V-4 : Humaine

Sur ces paroles énigmatiques, Ézéchiel se planta devant une armoire. Il l’ouvrit et en tira un long paquetage, puis invita Madame Cochon à le rejoindre d’un hochement de tête. Avec une surprenante délicatesse, ses mains grossières déplièrent la toile. Y reposait le bras de Cody.

« Grouik ! s’écria Madame Cochon.

— Hé, calmos. Regarde de plus près. »

Madame Cochon surmonta son dégoût. D’abord elle ne vit rien d’autre qu’un membre exsangue, à la peau presque translucide et dont l’odeur n’était pas loin de lui donner des hauts le cœur. Puis, le Brise-tronche rapprocha une loupe grossissante de la coupure.

L’articulation était tranchée net, sans irrégularité. Mais plus encore : là où on aurait dû voir de la chair, des os et des tendons, se trouvait une curieuse matière rosée.

Madame Cochon fronça subitement le groin : l’odeur que dégageait le bras n’était pas celle d’un cadavre, mais celle de l’huile.

« Grouik…

— Ouais. C’est exactement ce que je me suis dit. »

Le suidé déconfit secoua la tête et examina de nouveau la coupure.
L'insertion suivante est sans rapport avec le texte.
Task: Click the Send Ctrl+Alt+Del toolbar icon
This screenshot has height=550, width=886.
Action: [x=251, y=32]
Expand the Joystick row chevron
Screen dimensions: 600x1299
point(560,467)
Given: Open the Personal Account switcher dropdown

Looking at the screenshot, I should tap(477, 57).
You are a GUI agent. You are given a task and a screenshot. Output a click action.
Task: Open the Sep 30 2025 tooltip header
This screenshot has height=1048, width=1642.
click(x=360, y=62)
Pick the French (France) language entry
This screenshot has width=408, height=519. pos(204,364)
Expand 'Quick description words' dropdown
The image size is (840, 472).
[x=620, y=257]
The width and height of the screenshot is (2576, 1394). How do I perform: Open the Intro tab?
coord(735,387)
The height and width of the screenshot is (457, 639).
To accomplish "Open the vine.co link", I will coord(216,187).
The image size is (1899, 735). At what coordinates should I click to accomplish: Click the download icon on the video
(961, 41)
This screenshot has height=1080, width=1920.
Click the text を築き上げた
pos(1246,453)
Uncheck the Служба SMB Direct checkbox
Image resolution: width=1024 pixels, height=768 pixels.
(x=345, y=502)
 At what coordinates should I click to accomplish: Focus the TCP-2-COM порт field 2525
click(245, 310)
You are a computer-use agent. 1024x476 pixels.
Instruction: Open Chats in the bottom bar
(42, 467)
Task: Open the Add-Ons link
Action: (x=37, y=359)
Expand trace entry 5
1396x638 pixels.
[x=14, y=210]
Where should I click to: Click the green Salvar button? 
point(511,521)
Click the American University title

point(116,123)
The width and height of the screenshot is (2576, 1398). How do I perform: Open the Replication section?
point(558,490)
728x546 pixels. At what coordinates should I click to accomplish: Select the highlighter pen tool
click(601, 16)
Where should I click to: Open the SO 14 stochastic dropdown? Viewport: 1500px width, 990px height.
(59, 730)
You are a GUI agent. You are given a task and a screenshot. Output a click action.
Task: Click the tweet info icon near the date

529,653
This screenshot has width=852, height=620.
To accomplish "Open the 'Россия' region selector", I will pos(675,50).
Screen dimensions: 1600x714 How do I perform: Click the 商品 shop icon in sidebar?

C’était à peine croyable ; a fortiori pour un cerveau de cochon.

Composée d’innombrables et minuscules choses (êtres ?), cette étrange matière emplissait à vue de groin l’intérieur du bras. À peine plus larges qu’une fourmi, ces créatures grouillaient à la façon de milliers d’insectes. Elles allaient, venaient, se fondaient et s’enclenchaient entre elles avec la même fluidité que des gouttes d’eau forment une vague.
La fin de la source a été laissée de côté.